London’s Victoria and Albert Museum (V&A) has released the first rendering of its future photography centre, which is planned to open in autumn 2018. David Kohn Architects are converting four 19th-century picture galleries into a versatile, climate-controlled space for the museum’s expanded photography holdings, displaying original photographs, equipment and archival materials ranging from the 1820s to the present. The project is part of the V&A’s ongoing FuturePlan development scheme.

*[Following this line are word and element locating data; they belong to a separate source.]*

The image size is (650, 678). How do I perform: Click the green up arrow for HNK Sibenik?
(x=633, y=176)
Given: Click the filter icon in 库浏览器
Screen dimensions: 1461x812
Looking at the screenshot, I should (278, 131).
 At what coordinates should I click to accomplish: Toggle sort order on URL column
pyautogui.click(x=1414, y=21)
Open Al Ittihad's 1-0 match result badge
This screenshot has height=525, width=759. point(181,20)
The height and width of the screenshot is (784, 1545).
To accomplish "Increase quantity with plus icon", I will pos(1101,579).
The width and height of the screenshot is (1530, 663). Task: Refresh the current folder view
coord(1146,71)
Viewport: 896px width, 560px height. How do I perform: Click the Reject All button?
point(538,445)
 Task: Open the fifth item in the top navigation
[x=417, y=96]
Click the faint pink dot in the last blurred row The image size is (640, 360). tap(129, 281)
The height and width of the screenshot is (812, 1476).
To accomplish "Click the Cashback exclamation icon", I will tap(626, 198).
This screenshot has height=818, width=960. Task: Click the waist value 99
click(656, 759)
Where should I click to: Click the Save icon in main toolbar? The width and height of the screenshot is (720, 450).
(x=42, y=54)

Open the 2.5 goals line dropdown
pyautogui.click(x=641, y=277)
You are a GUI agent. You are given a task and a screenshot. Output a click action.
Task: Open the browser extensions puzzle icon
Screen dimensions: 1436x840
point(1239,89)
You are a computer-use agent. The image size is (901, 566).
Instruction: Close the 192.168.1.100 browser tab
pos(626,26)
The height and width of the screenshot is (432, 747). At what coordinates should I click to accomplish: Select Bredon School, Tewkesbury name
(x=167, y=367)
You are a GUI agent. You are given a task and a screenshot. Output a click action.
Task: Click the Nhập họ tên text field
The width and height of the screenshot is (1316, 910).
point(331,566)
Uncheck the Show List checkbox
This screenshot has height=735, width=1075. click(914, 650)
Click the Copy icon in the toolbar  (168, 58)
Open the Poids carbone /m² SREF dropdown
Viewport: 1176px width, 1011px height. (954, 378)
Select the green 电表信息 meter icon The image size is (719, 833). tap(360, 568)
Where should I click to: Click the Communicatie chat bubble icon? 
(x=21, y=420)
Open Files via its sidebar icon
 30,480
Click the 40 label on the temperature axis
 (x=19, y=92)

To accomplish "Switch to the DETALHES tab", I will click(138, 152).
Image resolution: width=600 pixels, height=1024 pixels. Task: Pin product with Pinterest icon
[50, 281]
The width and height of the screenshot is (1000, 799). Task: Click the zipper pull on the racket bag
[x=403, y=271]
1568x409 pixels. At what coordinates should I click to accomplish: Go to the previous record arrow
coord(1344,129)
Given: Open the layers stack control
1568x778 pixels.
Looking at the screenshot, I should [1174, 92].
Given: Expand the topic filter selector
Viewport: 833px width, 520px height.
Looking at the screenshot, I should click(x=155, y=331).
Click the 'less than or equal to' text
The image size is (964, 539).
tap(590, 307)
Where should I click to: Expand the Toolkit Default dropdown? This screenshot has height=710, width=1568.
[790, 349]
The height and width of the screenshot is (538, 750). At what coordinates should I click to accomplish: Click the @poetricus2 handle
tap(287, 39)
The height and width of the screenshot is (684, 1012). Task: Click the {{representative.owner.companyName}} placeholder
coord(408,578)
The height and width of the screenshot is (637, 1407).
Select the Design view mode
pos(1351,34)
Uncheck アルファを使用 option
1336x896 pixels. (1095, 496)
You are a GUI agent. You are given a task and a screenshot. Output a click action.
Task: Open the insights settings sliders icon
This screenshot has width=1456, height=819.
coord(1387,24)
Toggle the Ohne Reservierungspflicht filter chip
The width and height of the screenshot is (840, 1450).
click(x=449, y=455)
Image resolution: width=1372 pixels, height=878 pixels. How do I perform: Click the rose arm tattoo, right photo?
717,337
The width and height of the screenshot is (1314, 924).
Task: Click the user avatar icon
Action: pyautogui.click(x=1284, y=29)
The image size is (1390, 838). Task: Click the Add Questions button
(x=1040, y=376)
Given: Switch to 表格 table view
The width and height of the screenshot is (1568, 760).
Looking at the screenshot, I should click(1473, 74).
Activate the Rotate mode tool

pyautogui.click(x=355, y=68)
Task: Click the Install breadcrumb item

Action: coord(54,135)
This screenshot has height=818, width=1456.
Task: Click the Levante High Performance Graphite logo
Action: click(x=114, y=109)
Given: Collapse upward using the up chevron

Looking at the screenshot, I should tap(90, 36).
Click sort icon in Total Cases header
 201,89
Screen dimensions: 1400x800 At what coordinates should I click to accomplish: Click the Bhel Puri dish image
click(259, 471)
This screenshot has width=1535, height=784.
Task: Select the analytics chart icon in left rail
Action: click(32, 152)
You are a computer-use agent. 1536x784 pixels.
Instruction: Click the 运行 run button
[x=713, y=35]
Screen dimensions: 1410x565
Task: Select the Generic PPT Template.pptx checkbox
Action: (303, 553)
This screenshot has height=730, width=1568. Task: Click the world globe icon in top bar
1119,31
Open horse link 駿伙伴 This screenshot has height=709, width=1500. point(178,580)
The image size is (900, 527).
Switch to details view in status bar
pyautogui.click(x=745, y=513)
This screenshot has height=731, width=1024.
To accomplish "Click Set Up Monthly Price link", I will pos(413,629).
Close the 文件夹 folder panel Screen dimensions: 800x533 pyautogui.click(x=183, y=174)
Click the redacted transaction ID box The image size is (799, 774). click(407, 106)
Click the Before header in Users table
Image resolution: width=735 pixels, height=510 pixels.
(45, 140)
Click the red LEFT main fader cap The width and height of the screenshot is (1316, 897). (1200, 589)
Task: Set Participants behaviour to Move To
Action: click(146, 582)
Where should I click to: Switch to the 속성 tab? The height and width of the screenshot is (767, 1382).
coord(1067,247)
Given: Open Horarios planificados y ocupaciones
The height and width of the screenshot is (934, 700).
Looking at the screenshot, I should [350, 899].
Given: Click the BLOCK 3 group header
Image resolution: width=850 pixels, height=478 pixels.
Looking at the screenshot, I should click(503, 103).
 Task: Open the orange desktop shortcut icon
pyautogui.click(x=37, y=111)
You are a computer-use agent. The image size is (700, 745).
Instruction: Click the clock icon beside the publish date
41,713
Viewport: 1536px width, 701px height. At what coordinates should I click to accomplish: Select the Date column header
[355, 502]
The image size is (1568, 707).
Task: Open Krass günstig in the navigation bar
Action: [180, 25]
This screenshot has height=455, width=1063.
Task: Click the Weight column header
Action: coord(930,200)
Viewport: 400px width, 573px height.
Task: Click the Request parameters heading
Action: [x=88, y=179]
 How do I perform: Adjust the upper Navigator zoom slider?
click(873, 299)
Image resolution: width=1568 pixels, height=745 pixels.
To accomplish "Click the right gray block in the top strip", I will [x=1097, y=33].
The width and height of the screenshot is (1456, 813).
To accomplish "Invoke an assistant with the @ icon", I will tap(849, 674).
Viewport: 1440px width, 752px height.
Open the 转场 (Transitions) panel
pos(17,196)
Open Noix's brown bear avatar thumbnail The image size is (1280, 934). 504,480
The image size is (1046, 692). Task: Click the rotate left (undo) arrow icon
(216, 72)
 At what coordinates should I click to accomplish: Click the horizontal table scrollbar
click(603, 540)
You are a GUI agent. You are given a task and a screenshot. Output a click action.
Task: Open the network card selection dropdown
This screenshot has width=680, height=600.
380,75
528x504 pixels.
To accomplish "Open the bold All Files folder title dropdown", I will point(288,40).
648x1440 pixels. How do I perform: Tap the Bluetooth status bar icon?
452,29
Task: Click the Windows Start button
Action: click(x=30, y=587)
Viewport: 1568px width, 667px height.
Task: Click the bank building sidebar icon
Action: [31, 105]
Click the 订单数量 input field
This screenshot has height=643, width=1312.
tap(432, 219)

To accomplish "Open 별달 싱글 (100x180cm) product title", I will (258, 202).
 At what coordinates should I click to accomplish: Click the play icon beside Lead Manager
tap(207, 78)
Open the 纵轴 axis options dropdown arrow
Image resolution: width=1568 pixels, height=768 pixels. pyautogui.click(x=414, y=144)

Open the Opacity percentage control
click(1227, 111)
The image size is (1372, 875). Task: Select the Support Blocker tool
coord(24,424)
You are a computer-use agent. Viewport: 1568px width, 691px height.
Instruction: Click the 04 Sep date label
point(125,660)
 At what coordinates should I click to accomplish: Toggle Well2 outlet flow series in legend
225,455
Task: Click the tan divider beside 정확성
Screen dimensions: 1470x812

The image shows one of the largest galleries, to be named the Bern and Ronny Schwartz Gallery in recognition of a major donation by the California-based Bern Schwartz Family Foundation. The foundation, which sponsored the museum’s Julia Margaret Cameron exhibition in 2015, is dedicated to the appreciation of photography as an art form. The US businessman Bernard “Bern” Schwartz became a successful portrait photographer in the 1970s, late in life, with sitters including Prince Charles and Henry Moore. The foundation recently gave Schwartz’s 1978 portrait of the former V&A director, Roy Strong, to the museum.
While the size of the donation is undisclosed, a spokeswoman says the V&A is seeking to raise a total of £7m to fund the 2018 opening and a second phase. This will expand the centre to almost 2,500 sq. m, adding educational facilities such as a library and a studio and darkroom.
The catalyst for the project was the controversial transfer, announced in early 2016, of more than 270,000 photographs from the National Media Museum in Bradford (run by the Science Museum Group and since renamed the National Science and Media Museum) to the V&A’s own 500,000-stong collection. The Bradford-born artist David Hockney and the photographer Martin Parr were among the opponents of the decision to remove the vast archive—owned by the Royal Photographic Society—from the northern city. The V&A is currently engaged in cataloguing the works for a digital resource launching in 2018.